When he'd blinked his vision clear, Thur saw that soldiers, Montefoglian
soldiers, were arriving through the ruined gates. A couple of them pointed at
the statue in startled recognition of their late captain's features, but then
hurried about their work. Fiametta stood in the scintillating rain looking
small, and exhausted, and very wet, her crinkly black curls escaping her braid
only to be plastered flat to her skin.
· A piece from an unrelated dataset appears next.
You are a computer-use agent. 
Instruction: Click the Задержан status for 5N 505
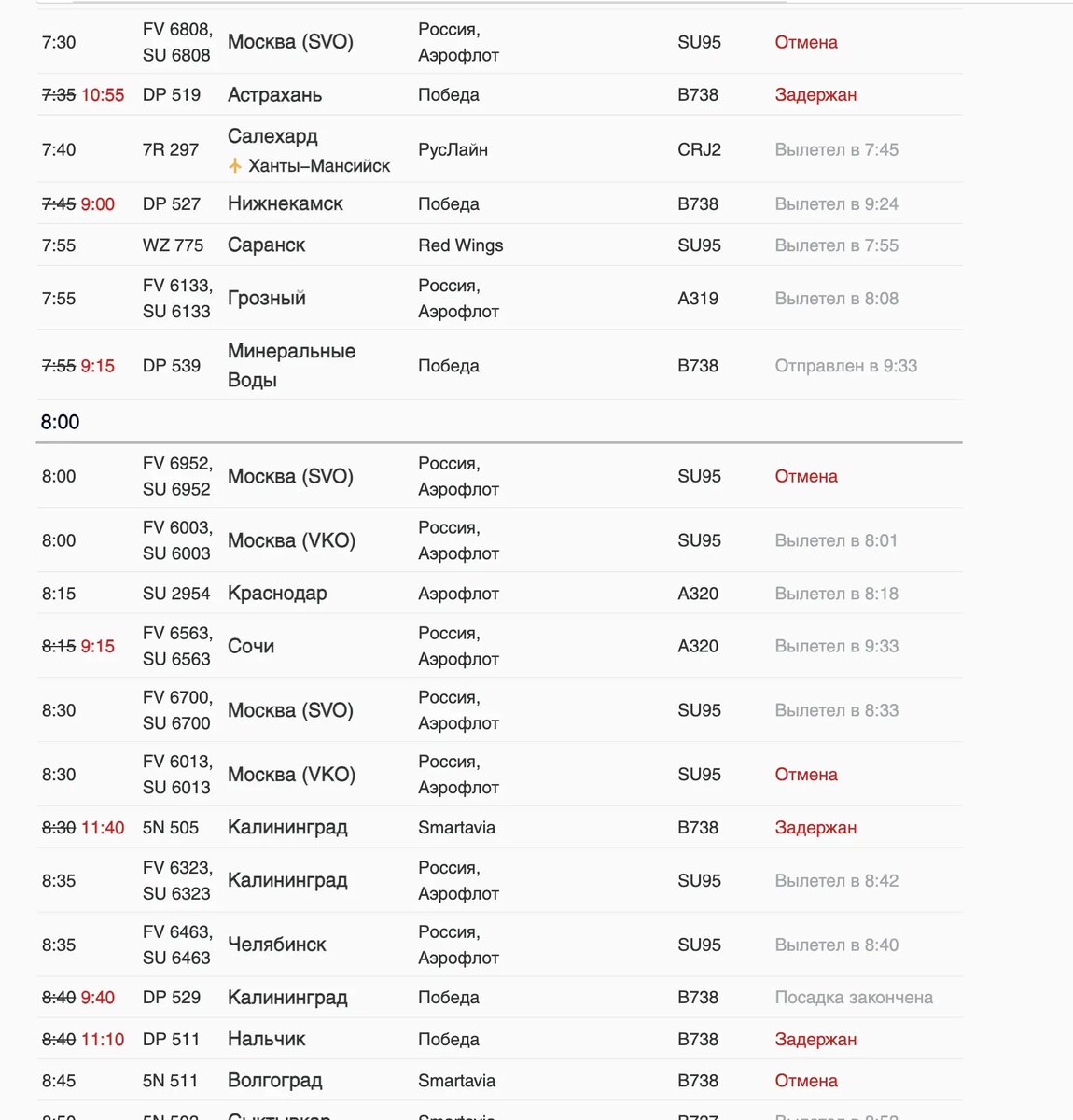815,828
Thur wanted to offer her a cloak, but
he himself possessed only the sodden old robe turned down around his loins. He
rucked it back up over his shoulders and stood barefoot in the puddles and
shivered, partly from cold, partly from reaction.
Fiametta turned her wan face to Monreale. "How did you come here, Father? When
they carried you off to the infirmary at Saint Jerome under Vitelli's spell,
you were lying almost as pale and still as a dead man yourself. Brother Mario
wouldn't let me see you."
Monreale hung on his crozier, his sandaled feet apart. He tore his pensive
gaze from the cooling bronze. "The spell was broken late yesterday evening.
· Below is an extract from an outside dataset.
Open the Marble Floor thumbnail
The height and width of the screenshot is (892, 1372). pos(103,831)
Was that your doing, Thur?"
"I& think it may have been, Father. I did not know for sure what spell was
broken, but it distracted Vitelli when I swept a spell-set from the table. It
was just before I escaped from the castle dungeon with my brother's body."
"Indeed," said Monreale. "I woke, but I was very sick. His healers kept me
abed until morning, when I finally regained enough strength to ride over them.
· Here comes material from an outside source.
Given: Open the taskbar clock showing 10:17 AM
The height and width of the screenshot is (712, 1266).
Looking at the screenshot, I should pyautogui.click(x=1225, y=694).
It was not until afternoon that I discovered you were gone from Saint Jerome,
Fiametta, and no one seemed to know for how long. I sent out my birds, but
could learn little except that Vitelli and Ferrante were not abroad, and Thur
was not yet hanging by his neck from the castle tower.
"Sandrino's officers and I agreed we must attack, try as we'd planned
yesterday. But I decided I must close the distance before attempting to
grapple again with Vitelli. His powers had clearly grown to an extraordinary
degree. We made ready, settling on a night assault to disguise our thin
numbers." Wearily, he rubbed the back of his neck. His eyes narrowed and
glinted with the press of these recent memories.
"We sallied out at dark, and had a sharp fight with the besiegers that delayed
us again. We finally broke through, and made for town. The soldiers needed the
few horses we had, but a brother found that white one wandering among our
sheep. Our remaining sheep. Is that the beast your Papa bought in Ceccnino,
Fiametta? He was robbed. Well& it saved my strength, I suppose.
"But when we all came up to the town gates, expecting a desperate battle, the
Losimons were gone from them, pulled out by a mob of townsmen. So instead of
leading the populace to the castle, we followed them. I had by then gained the
idea that you were mounting some sort of magical attack, Fiametta, and I rode
ahead as fast as I could, in great fear that Vitelli's demonic powers might
indeed have grown so transcendent as to conquer death. And so it proved."
Monreale vented a depressed sigh. "Not that this second-rate old man imagined
himself a match for that dark power."
"Yet you came anyway," said Thur.
"Father, we would have been destroyed without you. In fact," Fiametta's brows
drew down, puzzling this out, "none of us alone was a match for Vitelli. I
could release Papa, but I could not hold Vitelli. Papa could hold Vitelli, but
could not exorcise him. You could speed him to banishment, which thing neither
Papa nor I were capable of& but only if he were held. And we could never have
entered in here at all without Uri, who would not have been made without Thur.
We may all of us be lesser folk, but we were a first-rate company together."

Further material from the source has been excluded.